━━━ TEKS HALAMAN ━━━

Beragam kelompok ini secara sosial menyebabkan tumbuh dan berkembangnya
nilai-nilai baru melalui berbagai proses yang menuntut adanya
institusionalisasi kepentingan. Tapi juga dapat berupa munculnya
konflik-konflik baru, karena kelompok lain, golongan lain, agama lain, merasa
bahwa kehadiran mereka menjadi ancaman bagi tatanan masyarakat yang sudah ada
dan ajeg serta kepentingan dari kelompok lainnya. Yang berkembang adalah sikap
etnosentrisme, yang menganggap hanya kelompoknya saja, golongannya saja yang
paling baik dan sempurna, sementara yang lain jelek, salah, dan berbagai
kekurangan lainnya(Zastrow, 2000, 157);
serta stereotipe, yang mengembangkan
gambaran tentang tipe-tipe masyarakat tertentu dengan karakteristik tertentu. Misalnya orang Batak
itu kasar; orang Padang itu licik, orang Sunda itu lelet dan lain-lain.
Perbedaan-perbedaan kepentingan, pandangan, nilai akan menimbulkan
perbedaan persepsi atas sesuatu yang kemungkianan besar akan menyebabkan
munculnya reaksi berdasarkan persepsi tersebut terhadap sesuatu itu. Hal ini
dapat dan menimbulkan konflik yang mungkin akan bermuara pada kerusuhan.

━━━ ENTRI YANG DISEDIAKAN ━━━

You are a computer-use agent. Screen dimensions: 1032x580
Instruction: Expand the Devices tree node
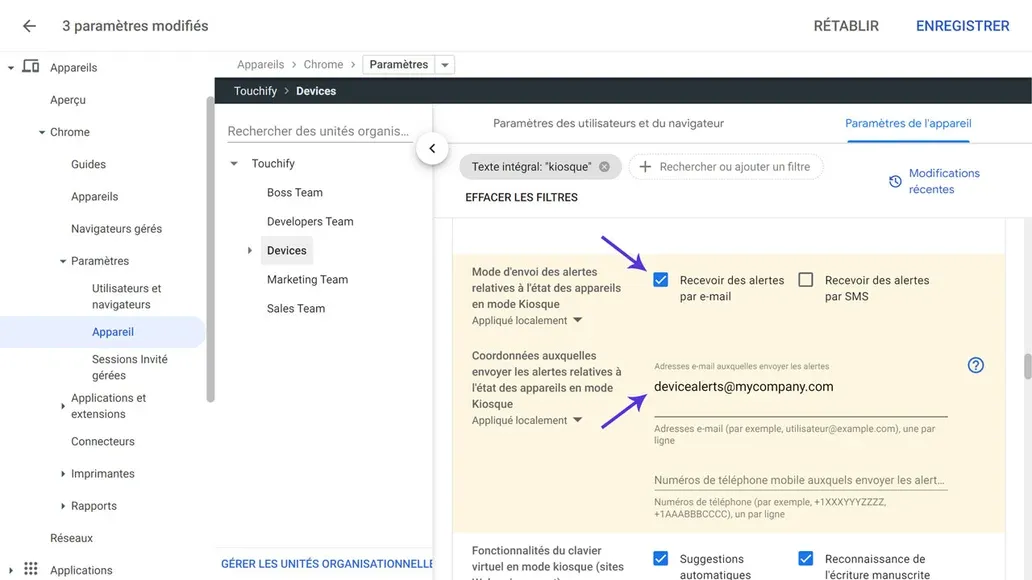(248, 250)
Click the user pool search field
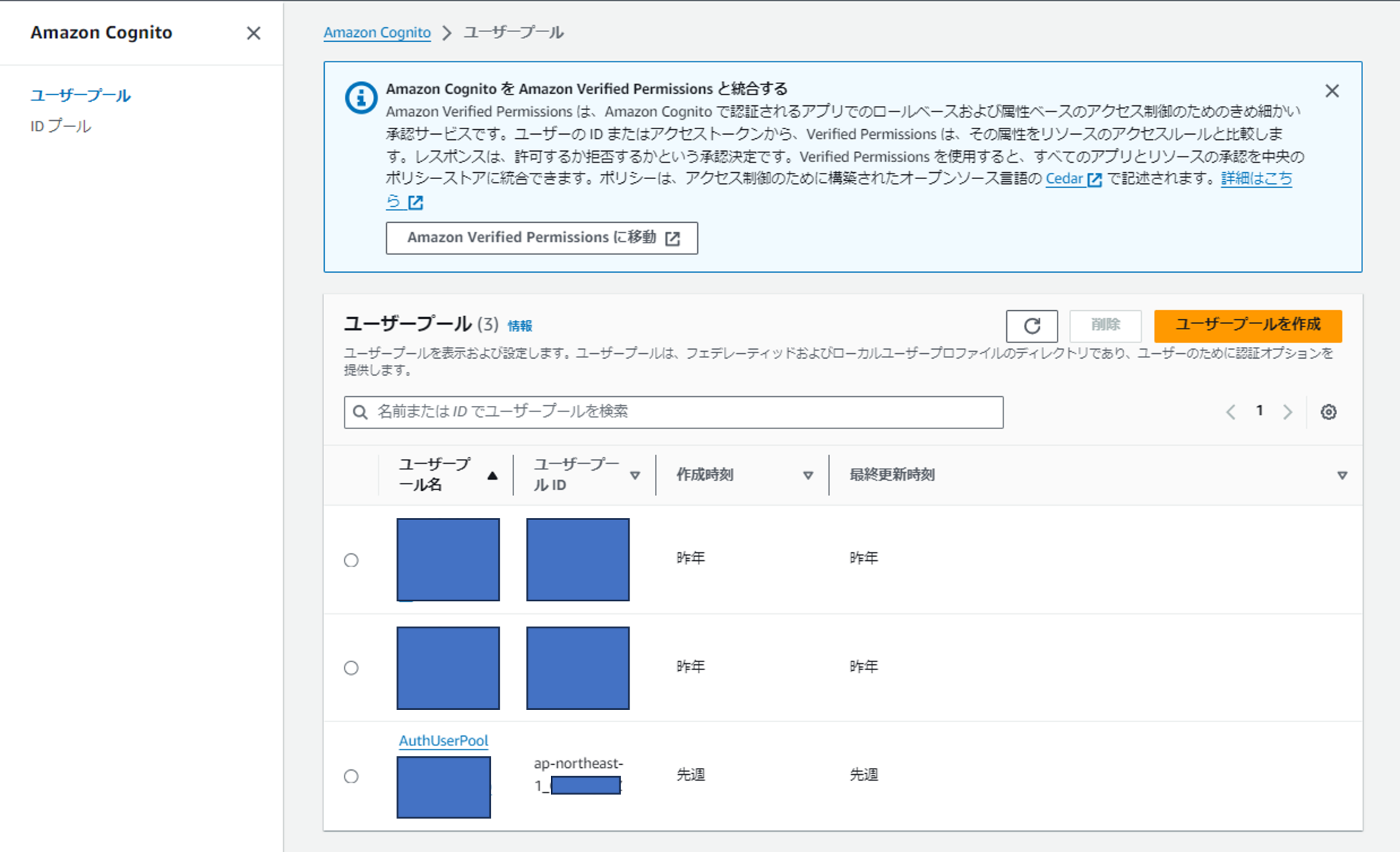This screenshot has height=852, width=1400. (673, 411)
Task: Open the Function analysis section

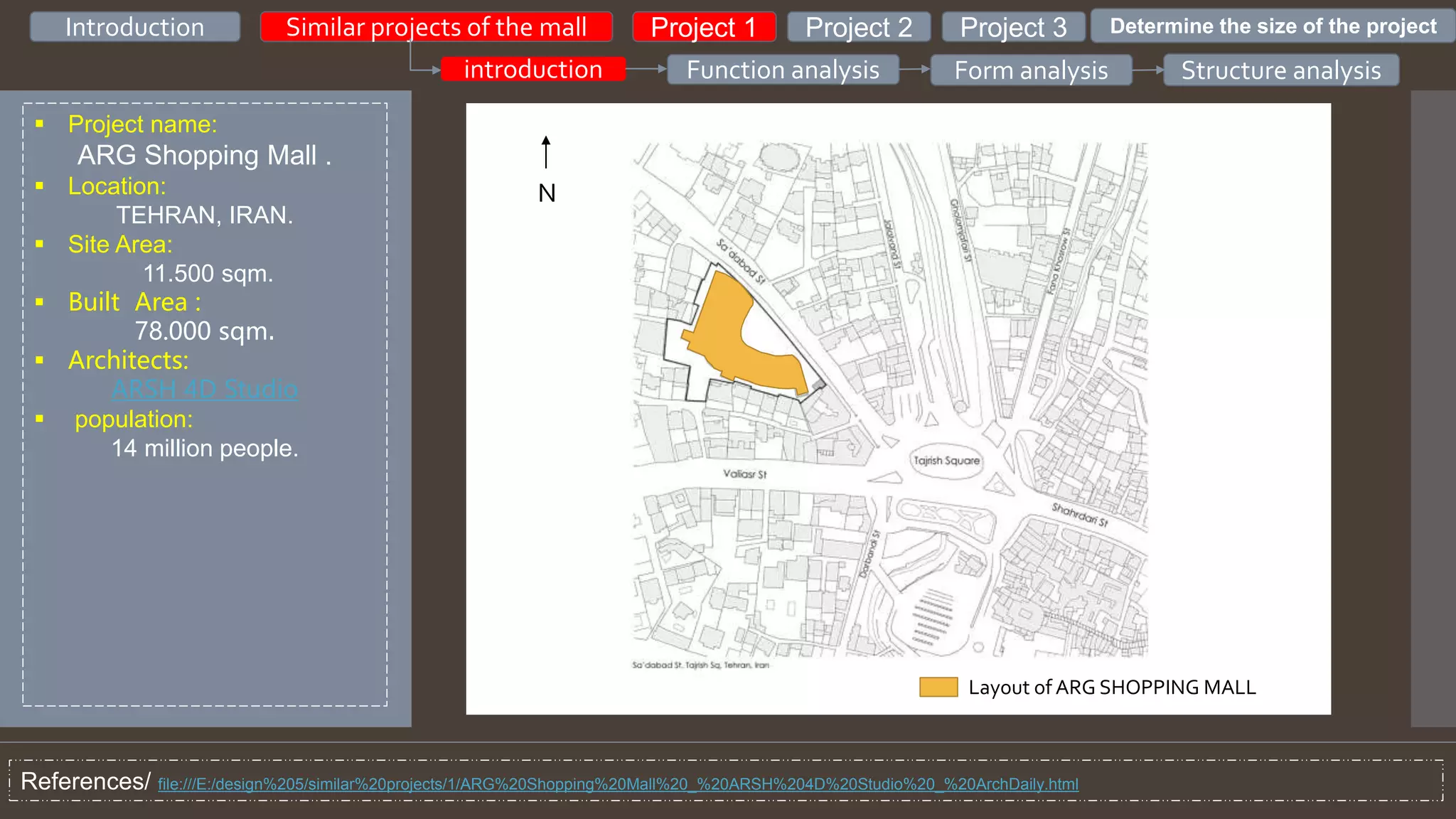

━━━

* TUGAS YANG DIBERIKAN 1 *
Menurut teks halaman, apa yang dianggap oleh sikap etnosentrisme?
* TUGAS YANG DIBERIKAN 2 *
Ketik ulang bagian teks halaman mulai dari "Beragam kelompok ini" sampai dengan "lelet dan lain-lain." tanpa mengubah apa pun.

* PENYELESAIAN TUGAS 1 *
Sikap etnosentrisme menganggap hanya kelompok atau golongannya sendiri yang paling baik dan sempurna, sementara yang lain jelek, salah, dan memiliki berbagai kekurangan lainnya.

* PENYELESAIAN TUGAS 2 *
Beragam kelompok ini secara sosial menyebabkan tumbuh dan berkembangnya
nilai-nilai baru melalui berbagai proses yang menuntut adanya
institusionalisasi kepentingan. Tapi juga dapat berupa munculnya
konflik-konflik baru, karena kelompok lain, golongan lain, agama lain, merasa
bahwa kehadiran mereka menjadi ancaman bagi tatanan masyarakat yang sudah ada
dan ajeg serta kepentingan dari kelompok lainnya. Yang berkembang adalah sikap
etnosentrisme, yang menganggap hanya kelompoknya saja, golongannya saja yang
paling baik dan sempurna, sementara yang lain jelek, salah, dan berbagai
kekurangan lainnya(Zastrow, 2000, 157);
serta stereotipe, yang mengembangkan
gambaran tentang tipe-tipe masyarakat tertentu dengan karakteristik tertentu. Misalnya orang Batak
itu kasar; orang Padang itu licik, orang Sunda itu lelet dan lain-lain.